----- Data shown -----
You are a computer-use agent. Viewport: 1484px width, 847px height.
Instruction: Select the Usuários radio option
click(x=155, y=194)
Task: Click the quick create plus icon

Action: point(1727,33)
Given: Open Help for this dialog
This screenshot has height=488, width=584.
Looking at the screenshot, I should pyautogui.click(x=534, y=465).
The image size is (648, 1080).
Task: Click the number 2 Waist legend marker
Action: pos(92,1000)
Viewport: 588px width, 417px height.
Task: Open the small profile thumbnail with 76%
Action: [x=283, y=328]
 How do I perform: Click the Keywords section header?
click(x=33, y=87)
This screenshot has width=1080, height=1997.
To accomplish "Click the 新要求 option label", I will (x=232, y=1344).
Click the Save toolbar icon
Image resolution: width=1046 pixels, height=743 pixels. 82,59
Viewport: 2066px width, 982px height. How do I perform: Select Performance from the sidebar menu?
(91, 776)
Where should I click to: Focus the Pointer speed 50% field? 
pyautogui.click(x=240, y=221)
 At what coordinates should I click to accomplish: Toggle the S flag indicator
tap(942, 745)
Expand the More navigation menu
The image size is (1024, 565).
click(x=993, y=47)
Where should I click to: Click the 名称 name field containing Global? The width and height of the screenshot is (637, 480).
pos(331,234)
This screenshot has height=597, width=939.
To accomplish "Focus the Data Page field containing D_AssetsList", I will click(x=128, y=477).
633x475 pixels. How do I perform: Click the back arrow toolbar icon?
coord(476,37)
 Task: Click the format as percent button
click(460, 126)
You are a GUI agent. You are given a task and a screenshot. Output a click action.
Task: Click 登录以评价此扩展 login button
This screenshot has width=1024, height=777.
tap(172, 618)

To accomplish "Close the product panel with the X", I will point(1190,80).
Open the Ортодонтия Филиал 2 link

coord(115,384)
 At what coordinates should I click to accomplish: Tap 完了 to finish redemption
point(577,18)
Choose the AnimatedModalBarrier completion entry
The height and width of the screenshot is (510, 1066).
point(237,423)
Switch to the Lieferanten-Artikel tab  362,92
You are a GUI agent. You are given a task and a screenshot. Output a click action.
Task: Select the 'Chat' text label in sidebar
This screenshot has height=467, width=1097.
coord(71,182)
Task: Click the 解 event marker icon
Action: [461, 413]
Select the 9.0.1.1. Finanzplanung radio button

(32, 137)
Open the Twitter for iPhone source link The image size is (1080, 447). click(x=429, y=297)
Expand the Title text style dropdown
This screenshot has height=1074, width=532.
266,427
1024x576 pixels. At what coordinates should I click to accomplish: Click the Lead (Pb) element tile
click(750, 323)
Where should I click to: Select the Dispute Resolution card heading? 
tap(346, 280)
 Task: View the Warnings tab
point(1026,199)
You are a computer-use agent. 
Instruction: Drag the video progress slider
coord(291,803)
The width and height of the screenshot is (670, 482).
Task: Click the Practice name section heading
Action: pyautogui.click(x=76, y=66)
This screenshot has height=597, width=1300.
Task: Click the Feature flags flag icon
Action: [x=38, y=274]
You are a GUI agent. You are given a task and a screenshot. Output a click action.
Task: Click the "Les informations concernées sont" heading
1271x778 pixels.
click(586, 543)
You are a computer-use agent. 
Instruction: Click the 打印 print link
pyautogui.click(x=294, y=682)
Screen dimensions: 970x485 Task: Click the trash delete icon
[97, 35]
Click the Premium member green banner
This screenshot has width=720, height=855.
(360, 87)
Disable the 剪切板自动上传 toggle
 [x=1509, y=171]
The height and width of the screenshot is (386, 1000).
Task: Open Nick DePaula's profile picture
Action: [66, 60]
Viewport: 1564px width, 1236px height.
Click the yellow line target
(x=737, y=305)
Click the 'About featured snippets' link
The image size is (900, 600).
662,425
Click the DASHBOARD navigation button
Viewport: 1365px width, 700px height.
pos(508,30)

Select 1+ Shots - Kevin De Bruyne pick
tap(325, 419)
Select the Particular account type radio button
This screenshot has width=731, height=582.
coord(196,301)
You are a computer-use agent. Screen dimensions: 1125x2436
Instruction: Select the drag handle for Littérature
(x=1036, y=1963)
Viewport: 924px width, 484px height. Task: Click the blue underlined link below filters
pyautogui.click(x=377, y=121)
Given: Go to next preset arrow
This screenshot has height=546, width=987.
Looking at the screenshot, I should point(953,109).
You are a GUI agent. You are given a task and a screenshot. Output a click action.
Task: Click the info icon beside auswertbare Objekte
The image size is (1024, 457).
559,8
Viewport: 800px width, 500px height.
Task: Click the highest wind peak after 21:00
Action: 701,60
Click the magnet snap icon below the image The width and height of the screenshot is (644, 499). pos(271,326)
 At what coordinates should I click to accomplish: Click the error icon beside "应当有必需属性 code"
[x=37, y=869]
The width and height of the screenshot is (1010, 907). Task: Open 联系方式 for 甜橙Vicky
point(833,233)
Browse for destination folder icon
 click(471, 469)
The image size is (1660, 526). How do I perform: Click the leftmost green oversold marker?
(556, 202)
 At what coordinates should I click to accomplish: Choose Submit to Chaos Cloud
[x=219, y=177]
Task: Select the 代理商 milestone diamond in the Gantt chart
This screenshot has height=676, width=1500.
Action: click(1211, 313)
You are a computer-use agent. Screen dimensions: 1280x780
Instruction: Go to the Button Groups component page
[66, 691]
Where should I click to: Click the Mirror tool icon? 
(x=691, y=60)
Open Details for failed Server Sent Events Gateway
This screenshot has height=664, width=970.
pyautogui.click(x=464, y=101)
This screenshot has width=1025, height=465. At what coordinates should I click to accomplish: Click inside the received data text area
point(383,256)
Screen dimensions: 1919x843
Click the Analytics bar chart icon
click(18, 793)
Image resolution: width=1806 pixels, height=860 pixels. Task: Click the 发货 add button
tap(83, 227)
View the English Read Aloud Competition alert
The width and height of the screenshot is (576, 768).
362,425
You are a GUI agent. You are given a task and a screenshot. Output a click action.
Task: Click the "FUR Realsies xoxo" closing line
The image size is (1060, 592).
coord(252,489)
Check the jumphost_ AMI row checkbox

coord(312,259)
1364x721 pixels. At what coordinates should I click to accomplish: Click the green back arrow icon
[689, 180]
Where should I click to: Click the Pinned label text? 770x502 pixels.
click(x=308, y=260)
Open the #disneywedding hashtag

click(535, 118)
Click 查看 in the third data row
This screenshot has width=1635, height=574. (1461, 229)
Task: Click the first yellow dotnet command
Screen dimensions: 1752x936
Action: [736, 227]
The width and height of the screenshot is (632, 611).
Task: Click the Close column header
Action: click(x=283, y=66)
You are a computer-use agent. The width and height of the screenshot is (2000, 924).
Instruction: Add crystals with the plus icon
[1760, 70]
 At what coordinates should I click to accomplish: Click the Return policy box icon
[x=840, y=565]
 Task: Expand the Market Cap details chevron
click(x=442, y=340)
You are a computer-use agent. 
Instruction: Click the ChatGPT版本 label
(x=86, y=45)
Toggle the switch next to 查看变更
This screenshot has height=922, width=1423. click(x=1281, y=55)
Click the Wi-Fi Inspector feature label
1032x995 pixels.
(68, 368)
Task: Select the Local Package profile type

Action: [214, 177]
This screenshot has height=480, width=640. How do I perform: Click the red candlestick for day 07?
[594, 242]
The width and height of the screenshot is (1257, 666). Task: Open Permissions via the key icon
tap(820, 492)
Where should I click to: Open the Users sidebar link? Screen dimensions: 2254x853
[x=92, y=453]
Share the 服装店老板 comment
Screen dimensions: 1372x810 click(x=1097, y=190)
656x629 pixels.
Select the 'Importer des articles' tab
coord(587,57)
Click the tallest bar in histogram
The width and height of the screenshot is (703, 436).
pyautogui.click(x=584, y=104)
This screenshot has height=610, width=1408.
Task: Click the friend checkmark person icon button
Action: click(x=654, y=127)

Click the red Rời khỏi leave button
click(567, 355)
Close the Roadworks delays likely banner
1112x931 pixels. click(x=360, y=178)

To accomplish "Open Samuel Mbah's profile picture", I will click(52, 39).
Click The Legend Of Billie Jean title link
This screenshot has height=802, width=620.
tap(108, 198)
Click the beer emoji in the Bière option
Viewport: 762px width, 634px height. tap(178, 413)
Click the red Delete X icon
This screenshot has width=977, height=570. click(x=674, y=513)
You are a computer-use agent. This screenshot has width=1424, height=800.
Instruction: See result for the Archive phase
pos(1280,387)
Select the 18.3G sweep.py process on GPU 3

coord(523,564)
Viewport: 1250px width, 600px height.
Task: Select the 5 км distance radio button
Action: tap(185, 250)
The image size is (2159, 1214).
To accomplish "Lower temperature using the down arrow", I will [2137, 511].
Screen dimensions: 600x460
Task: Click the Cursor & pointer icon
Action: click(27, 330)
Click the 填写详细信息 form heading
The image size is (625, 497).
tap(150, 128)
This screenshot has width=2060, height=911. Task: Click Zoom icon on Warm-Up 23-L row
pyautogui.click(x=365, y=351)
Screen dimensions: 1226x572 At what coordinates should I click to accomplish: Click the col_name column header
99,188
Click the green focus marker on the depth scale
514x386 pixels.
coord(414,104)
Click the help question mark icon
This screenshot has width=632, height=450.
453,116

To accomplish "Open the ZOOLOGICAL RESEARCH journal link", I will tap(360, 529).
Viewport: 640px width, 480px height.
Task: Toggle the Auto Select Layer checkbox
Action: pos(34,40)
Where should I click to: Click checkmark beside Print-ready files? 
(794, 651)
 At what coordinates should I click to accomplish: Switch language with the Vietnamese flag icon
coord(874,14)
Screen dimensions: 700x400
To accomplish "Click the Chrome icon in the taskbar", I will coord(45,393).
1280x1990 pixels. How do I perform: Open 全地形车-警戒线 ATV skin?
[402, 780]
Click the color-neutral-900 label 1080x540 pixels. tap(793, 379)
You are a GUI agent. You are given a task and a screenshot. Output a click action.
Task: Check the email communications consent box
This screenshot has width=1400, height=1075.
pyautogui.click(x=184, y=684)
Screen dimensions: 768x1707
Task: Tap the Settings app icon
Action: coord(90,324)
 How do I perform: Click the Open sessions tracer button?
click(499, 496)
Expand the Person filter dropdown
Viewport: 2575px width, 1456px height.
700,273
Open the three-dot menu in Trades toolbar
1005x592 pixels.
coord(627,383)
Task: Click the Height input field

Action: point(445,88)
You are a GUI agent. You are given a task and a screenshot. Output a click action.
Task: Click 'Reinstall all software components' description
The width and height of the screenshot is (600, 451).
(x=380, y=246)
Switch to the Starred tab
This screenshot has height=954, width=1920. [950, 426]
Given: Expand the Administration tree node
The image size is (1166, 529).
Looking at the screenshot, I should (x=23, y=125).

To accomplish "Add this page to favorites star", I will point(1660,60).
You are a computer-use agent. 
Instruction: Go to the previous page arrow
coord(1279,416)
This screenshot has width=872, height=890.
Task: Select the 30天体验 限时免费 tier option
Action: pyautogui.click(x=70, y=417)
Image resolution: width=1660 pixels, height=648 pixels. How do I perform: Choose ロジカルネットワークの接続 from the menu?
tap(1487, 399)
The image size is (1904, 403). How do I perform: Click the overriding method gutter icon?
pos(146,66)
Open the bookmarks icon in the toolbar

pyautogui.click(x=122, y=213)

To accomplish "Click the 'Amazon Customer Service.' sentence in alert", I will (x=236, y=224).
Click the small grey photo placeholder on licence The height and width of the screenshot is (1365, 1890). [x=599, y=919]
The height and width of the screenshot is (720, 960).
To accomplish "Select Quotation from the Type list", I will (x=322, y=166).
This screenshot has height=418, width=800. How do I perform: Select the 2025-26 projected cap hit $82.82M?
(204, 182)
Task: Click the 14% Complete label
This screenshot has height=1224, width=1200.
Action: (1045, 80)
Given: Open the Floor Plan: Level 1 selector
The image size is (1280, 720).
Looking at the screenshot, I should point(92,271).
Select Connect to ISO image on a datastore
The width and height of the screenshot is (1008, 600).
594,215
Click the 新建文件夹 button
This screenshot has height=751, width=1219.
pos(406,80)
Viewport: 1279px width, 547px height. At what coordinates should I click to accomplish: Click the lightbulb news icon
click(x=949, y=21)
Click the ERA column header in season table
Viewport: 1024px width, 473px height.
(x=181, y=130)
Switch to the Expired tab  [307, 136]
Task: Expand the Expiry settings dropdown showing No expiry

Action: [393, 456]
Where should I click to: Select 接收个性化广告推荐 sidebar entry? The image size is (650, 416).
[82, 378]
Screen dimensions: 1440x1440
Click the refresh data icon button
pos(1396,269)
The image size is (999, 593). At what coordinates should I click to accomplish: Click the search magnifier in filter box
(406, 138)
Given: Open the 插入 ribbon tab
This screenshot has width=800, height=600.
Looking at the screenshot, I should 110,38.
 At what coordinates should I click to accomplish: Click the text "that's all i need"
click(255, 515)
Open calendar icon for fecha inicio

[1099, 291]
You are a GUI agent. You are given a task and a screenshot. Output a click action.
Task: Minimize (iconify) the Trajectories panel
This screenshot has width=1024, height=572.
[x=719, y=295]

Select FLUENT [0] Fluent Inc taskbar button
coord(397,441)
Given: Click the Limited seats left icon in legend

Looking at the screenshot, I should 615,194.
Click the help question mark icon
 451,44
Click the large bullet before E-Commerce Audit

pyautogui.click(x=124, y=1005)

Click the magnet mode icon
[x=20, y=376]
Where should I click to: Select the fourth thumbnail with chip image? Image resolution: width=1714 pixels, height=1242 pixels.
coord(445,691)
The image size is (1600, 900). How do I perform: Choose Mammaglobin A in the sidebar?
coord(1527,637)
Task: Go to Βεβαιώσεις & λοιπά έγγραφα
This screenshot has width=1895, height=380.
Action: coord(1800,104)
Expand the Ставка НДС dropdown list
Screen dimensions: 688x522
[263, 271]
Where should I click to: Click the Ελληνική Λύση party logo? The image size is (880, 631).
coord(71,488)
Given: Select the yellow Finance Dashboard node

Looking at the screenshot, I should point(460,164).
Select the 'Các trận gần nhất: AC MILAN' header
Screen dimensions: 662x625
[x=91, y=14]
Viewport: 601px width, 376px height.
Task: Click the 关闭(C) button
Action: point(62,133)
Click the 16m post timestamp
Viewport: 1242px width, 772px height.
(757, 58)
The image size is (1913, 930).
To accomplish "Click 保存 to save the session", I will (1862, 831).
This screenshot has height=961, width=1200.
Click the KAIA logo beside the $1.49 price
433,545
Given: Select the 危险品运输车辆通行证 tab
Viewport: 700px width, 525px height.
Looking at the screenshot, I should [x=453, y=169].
-----
§ **To do**:
Your answer must be the lines from the one holding "Click the magnet mode icon" to the end of the listing above, exactly as written and nothing else.

§ **Solution to the exercise**:
Click the magnet mode icon
[x=20, y=376]
Where should I click to: Select the fourth thumbnail with chip image? Image resolution: width=1714 pixels, height=1242 pixels.
coord(445,691)
The image size is (1600, 900). How do I perform: Choose Mammaglobin A in the sidebar?
coord(1527,637)
Task: Go to Βεβαιώσεις & λοιπά έγγραφα
This screenshot has width=1895, height=380.
Action: coord(1800,104)
Expand the Ставка НДС dropdown list
Screen dimensions: 688x522
[263, 271]
Where should I click to: Click the Ελληνική Λύση party logo? The image size is (880, 631).
coord(71,488)
Given: Select the yellow Finance Dashboard node

Looking at the screenshot, I should point(460,164).
Select the 'Các trận gần nhất: AC MILAN' header
Screen dimensions: 662x625
[x=91, y=14]
Viewport: 601px width, 376px height.
Task: Click the 关闭(C) button
Action: point(62,133)
Click the 16m post timestamp
Viewport: 1242px width, 772px height.
(757, 58)
The image size is (1913, 930).
To accomplish "Click 保存 to save the session", I will (1862, 831).
This screenshot has height=961, width=1200.
Click the KAIA logo beside the $1.49 price
433,545
Given: Select the 危险品运输车辆通行证 tab
Viewport: 700px width, 525px height.
Looking at the screenshot, I should [x=453, y=169].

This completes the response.